Неоднократно уже ставился вопрос об онтологической составляющей карнавала - и шире - о самой природе карнавальной общности. Ясно, что это совершенно особенное единство: отменяется иерархический строй; отменяется дистанция между людьми; устанавливается "переживаемый в полуреально-полуразыгрываемой форме новый модус взаимоотношений человека с человеком",6 имеющий вольный фамильярный характер. В принципе возможны два взаимоисключающих ответа. Это - стихия свободы (к чему склонялись русские и западные бахтинские апологеты, преимущественно "левого" крыла). Это - пространство террора.7 В недавней работе Н. К. Бонецкая попыталась радикально переосмыслить карнавальное мироощущение. С точки зрения исследовательницы, это "апофеоз преисподней",8 а сам карнавал - "образ преисподней".9

4 О соотношении юродства и шутовства см.: Есаулов И. А. Юродство и шутовство в русской литературе: Некоторые наблюдения // Литературное обозрение. 1998. N3. С. 108 - 112.

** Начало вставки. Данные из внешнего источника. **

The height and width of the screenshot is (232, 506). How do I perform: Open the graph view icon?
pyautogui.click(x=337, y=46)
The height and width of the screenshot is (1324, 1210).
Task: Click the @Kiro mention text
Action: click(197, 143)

5 Бахтин М. М. Проблемы творчества Достоевского. Киев, 1994. С. 331.

6 Там же. С. 332.

7 Гройс Б. Тоталитаризм карнавала // Бахтинский сборник-III. М., 1997. С. 76 - 80.

8 Бонецкая Н. К. Бахтин глазами метафизика //Диалог. Карнавал. Хронотоп. 1998. N1(22). С. 136.

9 Там же. С. 142.

стр. 95

Если мы проанализируем бахтинские примеры, иллюстрирующие "карнавализацию" у Достоевского, то обнаружим не только действительно карнавальную "преисподнюю" (в "Бобке"), но и карнавальный "рай" (в "Сне смешного человека", "Братьях Карамазовых"). Однако наиболее интересно бахтинское представление о карнавализации именно в "Идиоте": "Карнавально-фантастическая атмосфера проникает весь роман. Но вокруг Мышкина эта атмосфера светлая, почти веселая. Вокруг Настасьи Филипповны - мрачная, инфернальная. Мышкин - в карнавальном раю, Настасья Филлиповна - в карнавальном аду, но эти ад и рай в романе пересекаются, многообразно переплетаются, отражаются друг в друге по законам глубинной карнавальной амбивалентности".10

Эта особенность романного мира Достоевского позволяет автору "повернуть жизнь какой-то другой стороной и к себе и к читателю, подсмотреть и показать в ней какие-то новые, неизведанные глубины и возможности".11 Однако Бахтин тут же совершенно определенно ограничивает сферу своего анализа: "...нас здесь интересуют не эти увиденные Достоевским глубины жизни, а только форма его видения и роль элементов карнавализации в этой форме".12 В целом же описанная "форма видения" обнажает сам "принцип творчества" Достоевского: "Все в его мире живет на самой границе со своей противоположностью".13 Но эта пограничность вовсе не свидетельствует о релятивности любви и ненависти, веры и атеизма, целомудрия и сладострастия.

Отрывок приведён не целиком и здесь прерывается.